Work instructions: Filter the records below, copying every line that contains the string "Select".

◆ ◆ ◆ ◆ ◆ ◆ ◆

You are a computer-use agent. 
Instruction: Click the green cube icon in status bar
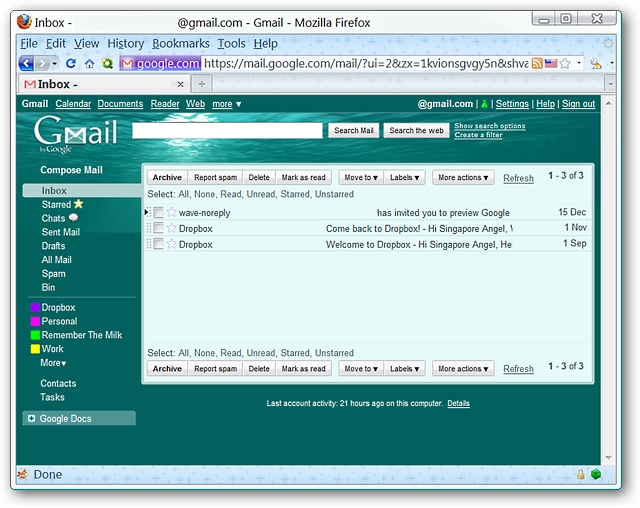(596, 474)
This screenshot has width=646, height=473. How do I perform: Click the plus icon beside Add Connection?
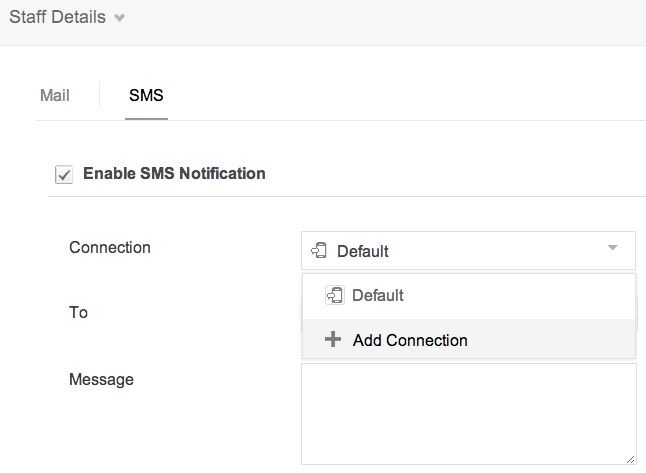point(333,340)
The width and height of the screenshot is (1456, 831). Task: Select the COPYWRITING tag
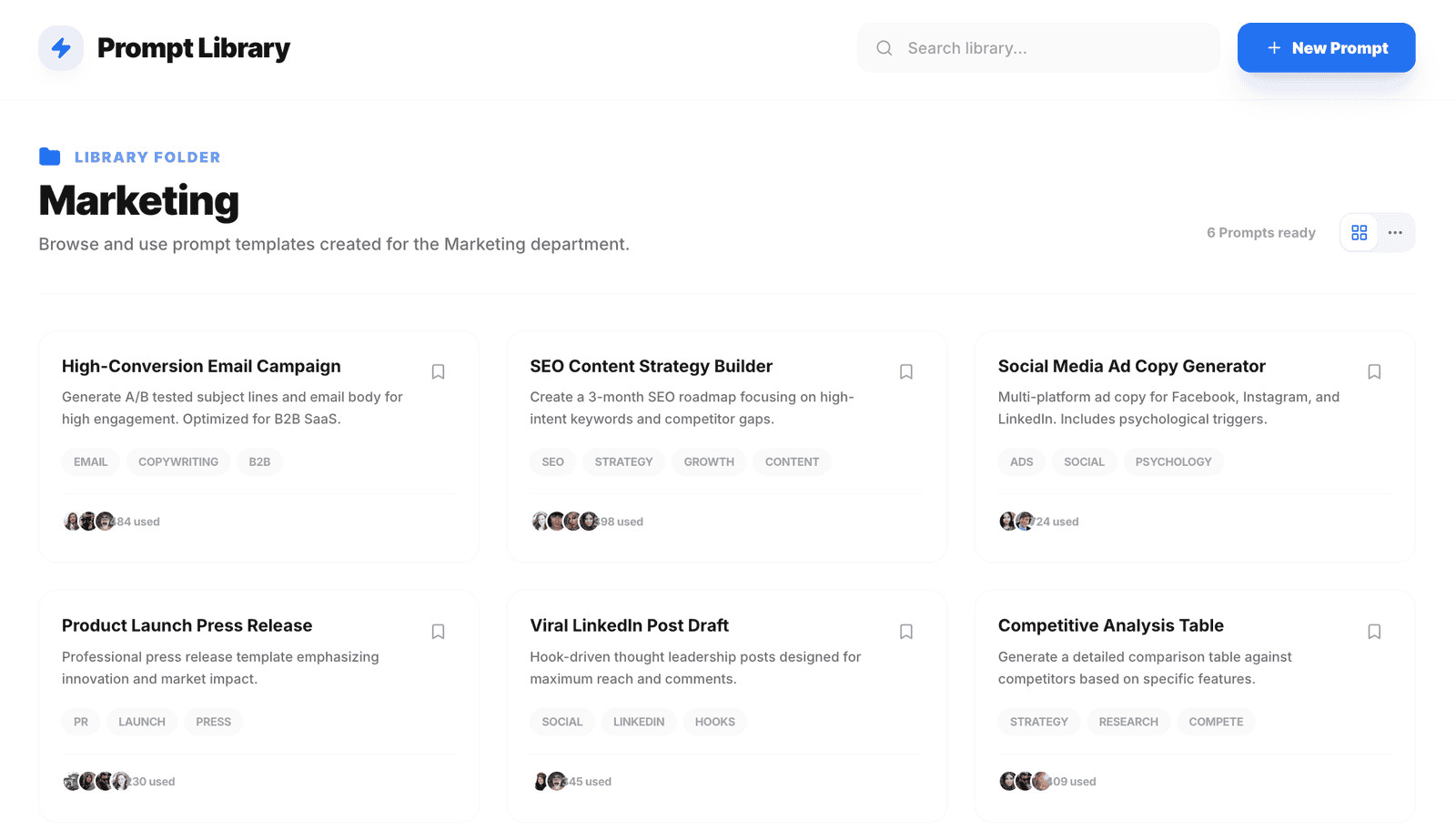[x=178, y=461]
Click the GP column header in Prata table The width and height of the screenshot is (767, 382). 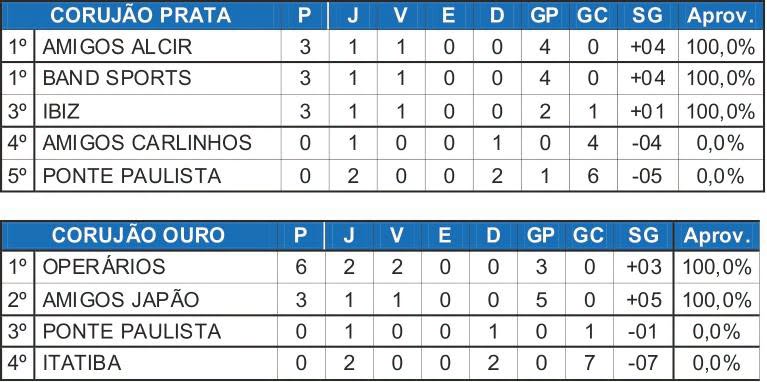[544, 16]
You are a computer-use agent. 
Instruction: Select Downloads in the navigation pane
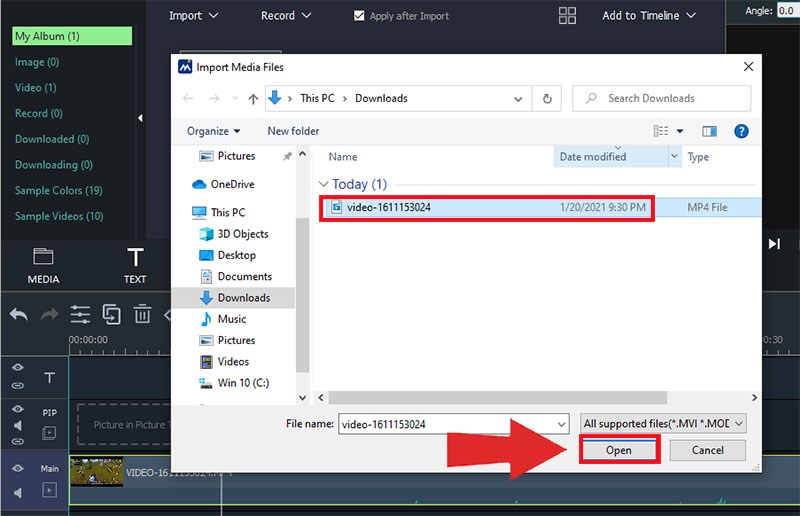(x=243, y=297)
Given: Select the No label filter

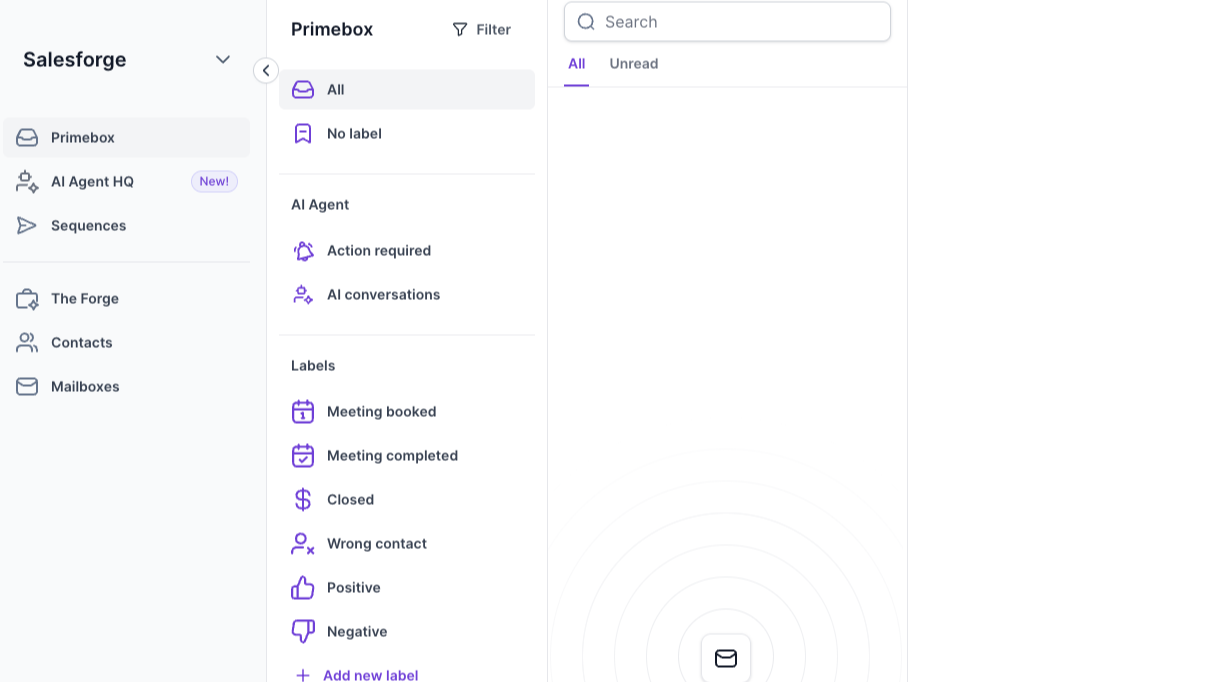Looking at the screenshot, I should pyautogui.click(x=354, y=134).
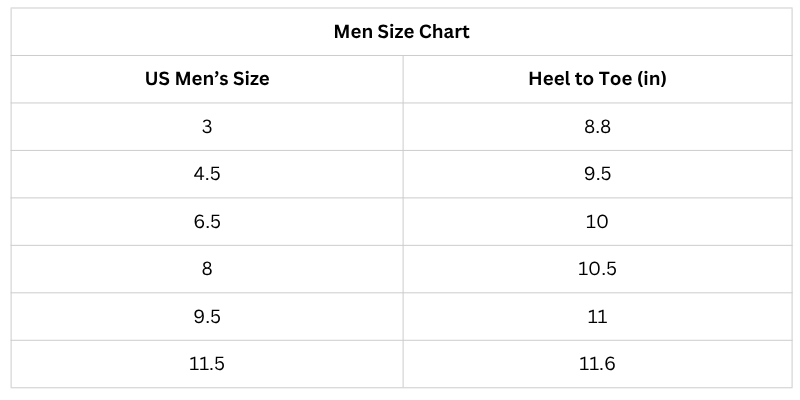Click the 11.6 heel to toe measurement

point(597,364)
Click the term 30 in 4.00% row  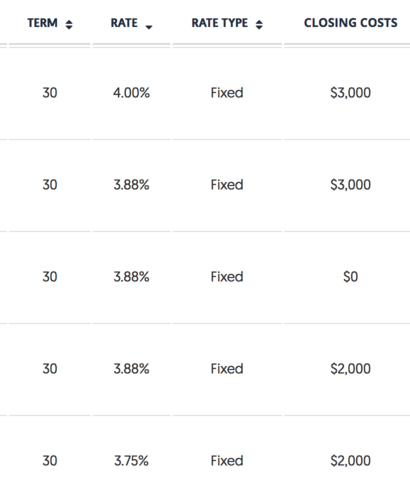coord(50,93)
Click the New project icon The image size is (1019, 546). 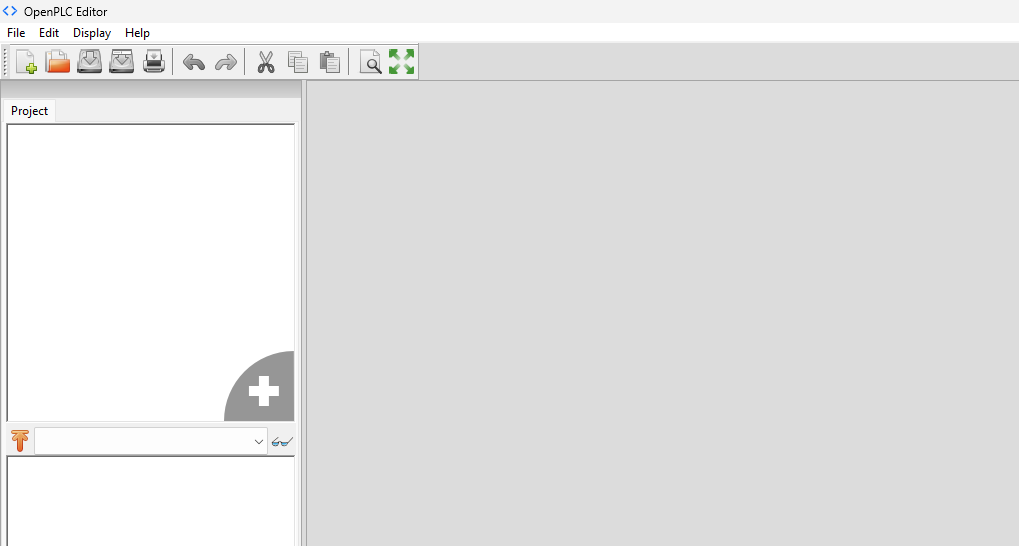(26, 62)
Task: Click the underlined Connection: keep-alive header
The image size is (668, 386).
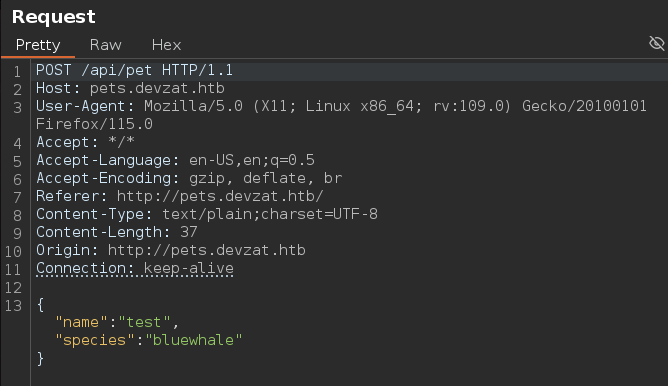Action: (x=135, y=268)
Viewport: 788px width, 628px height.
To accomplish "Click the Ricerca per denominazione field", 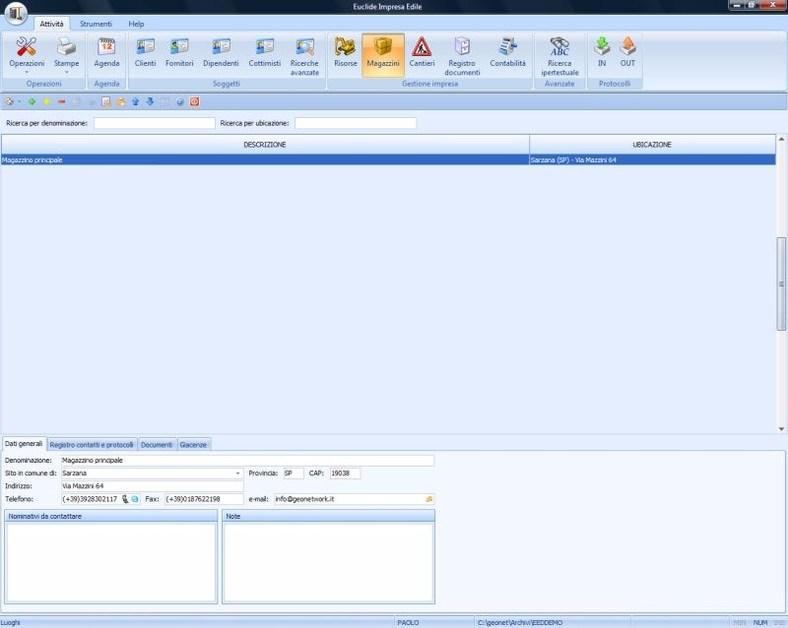I will [154, 123].
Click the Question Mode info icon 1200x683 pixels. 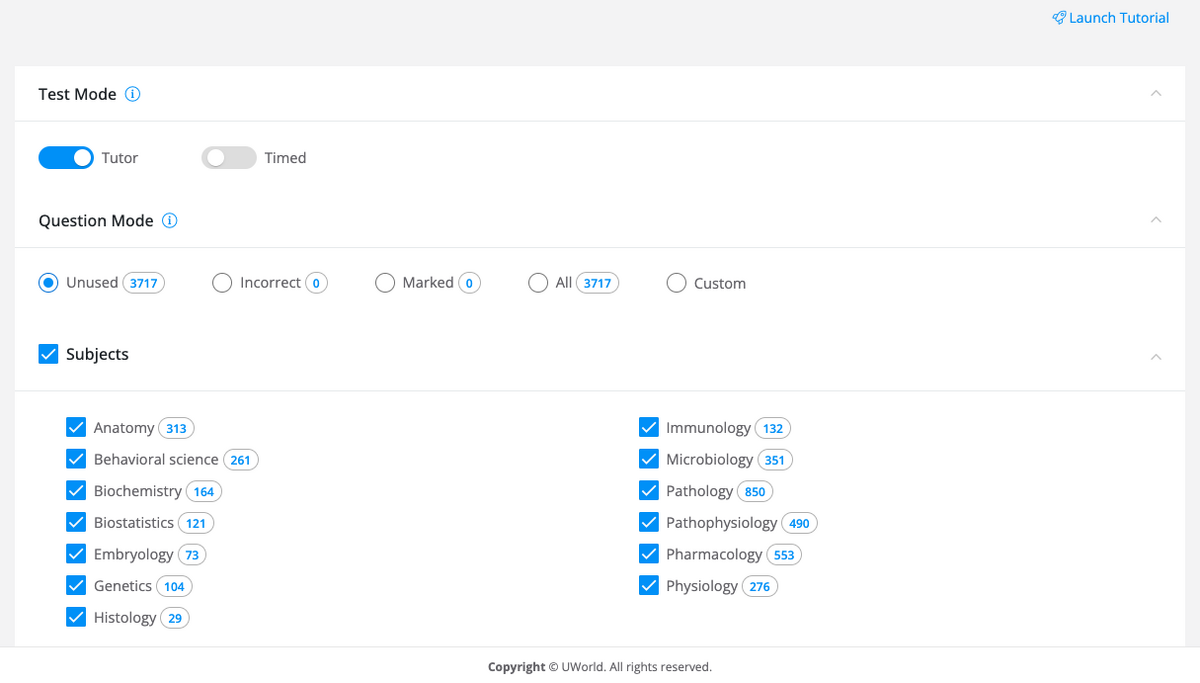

◆ ◆ ◆ ◆ ◆ ◆ ◆

Solution:
The width and height of the screenshot is (1456, 831). Task: Select the COPYWRITING tag
Instruction: Select Downloads in the navigation pane
Given: Select the No label filter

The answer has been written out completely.